--- START ---
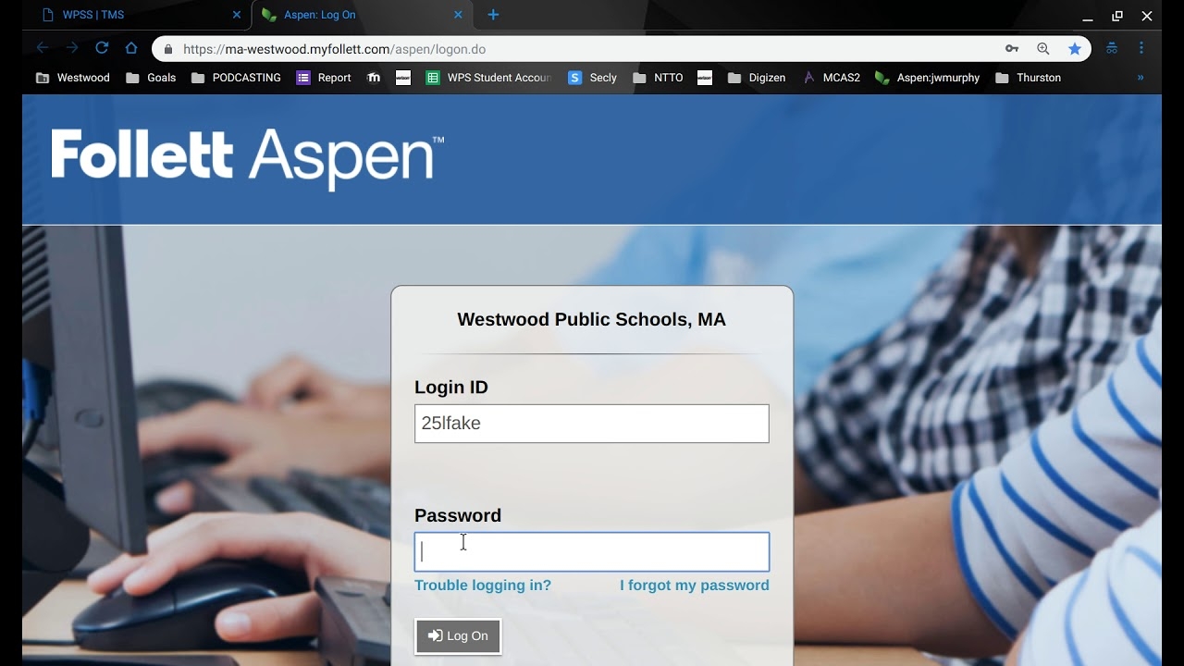Open the 'Trouble logging in?' link
Screen dimensions: 1184x666
tap(483, 586)
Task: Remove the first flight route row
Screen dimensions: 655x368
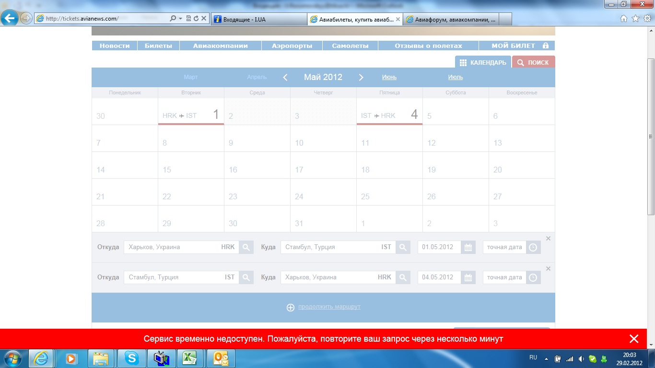Action: coord(548,239)
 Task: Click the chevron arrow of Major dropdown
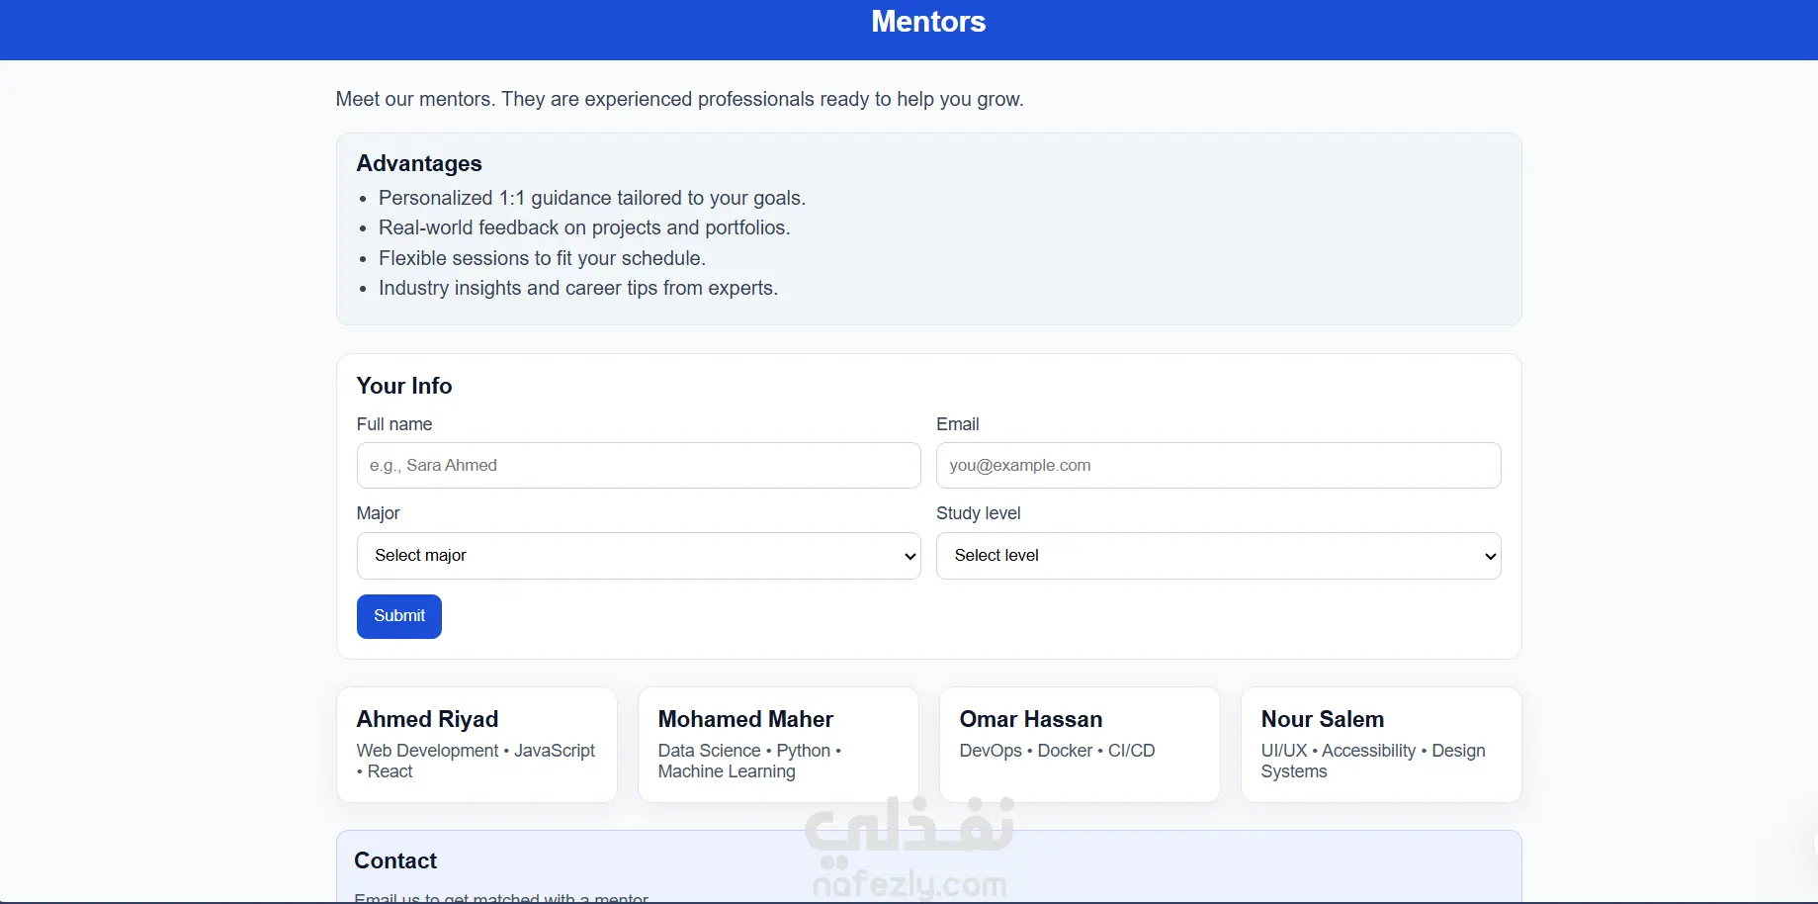coord(909,556)
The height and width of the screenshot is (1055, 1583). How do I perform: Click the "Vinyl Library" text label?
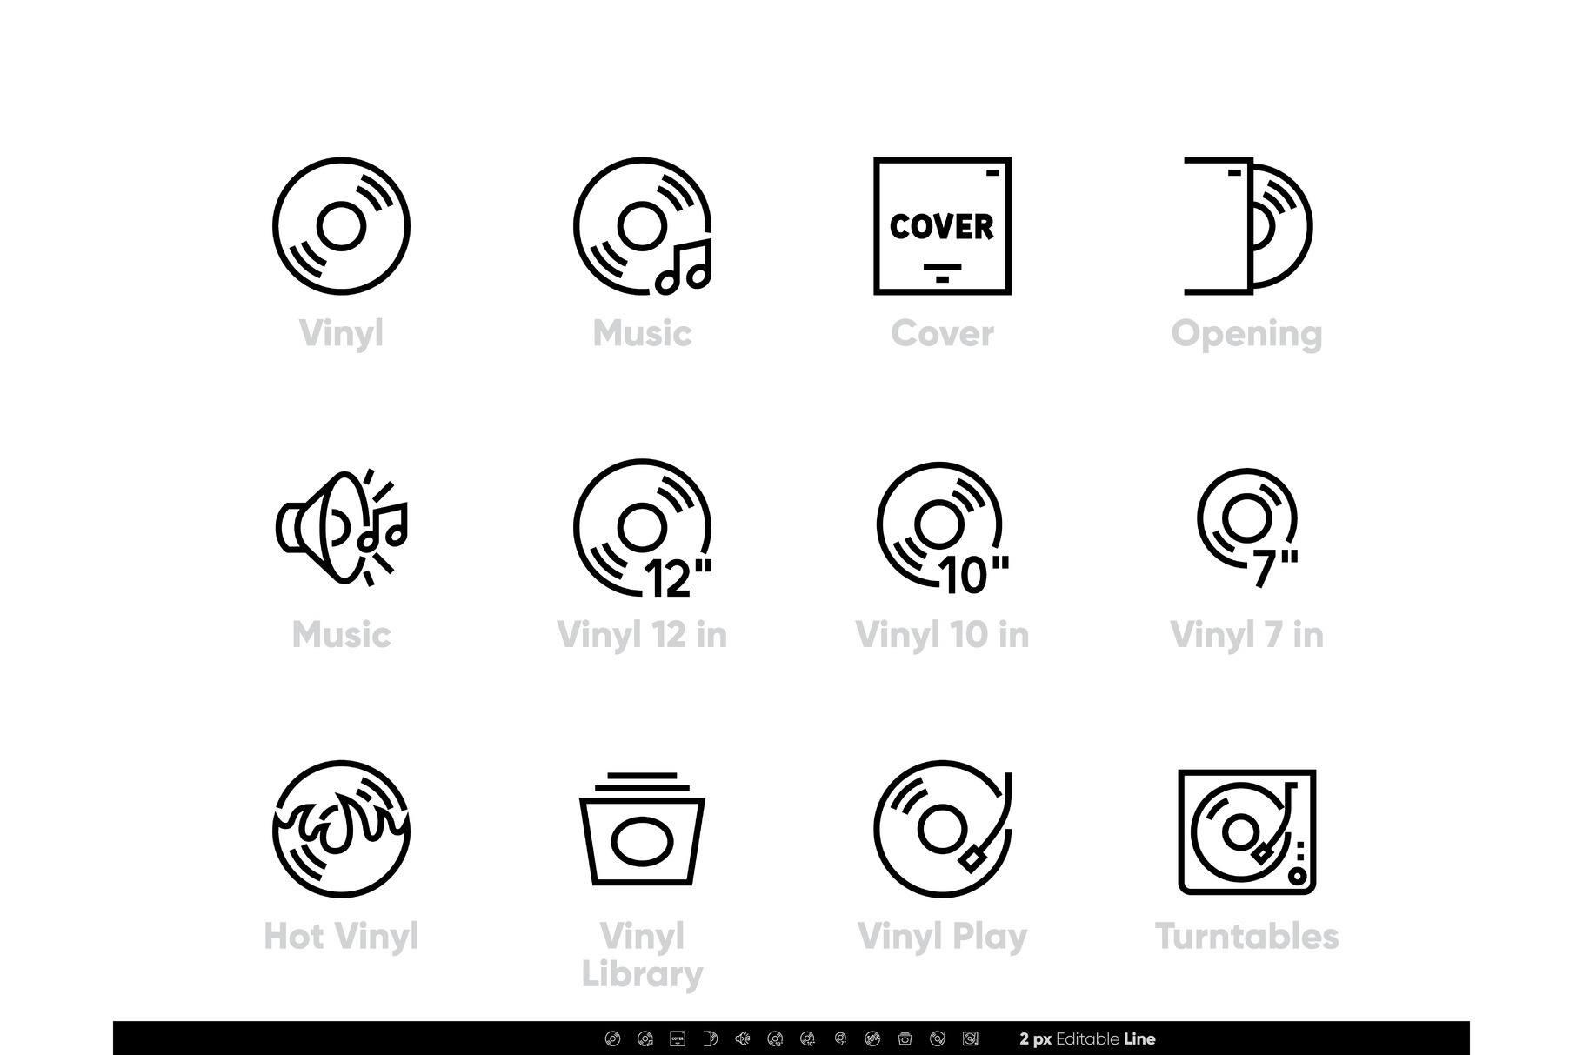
--- END ---
Exercise prompt: What is needed is an exact copy of the lines from the one containing "Task: Remove the first flight route row" through the last line of the records, with every picture left out.

Exercise result:
Task: Remove the first flight route row
Screen dimensions: 655x368
Action: coord(548,239)
 Task: Click the chevron arrow of Major dropdown
coord(909,556)
The height and width of the screenshot is (1055, 1583). How do I perform: Click the "Vinyl Library" text label?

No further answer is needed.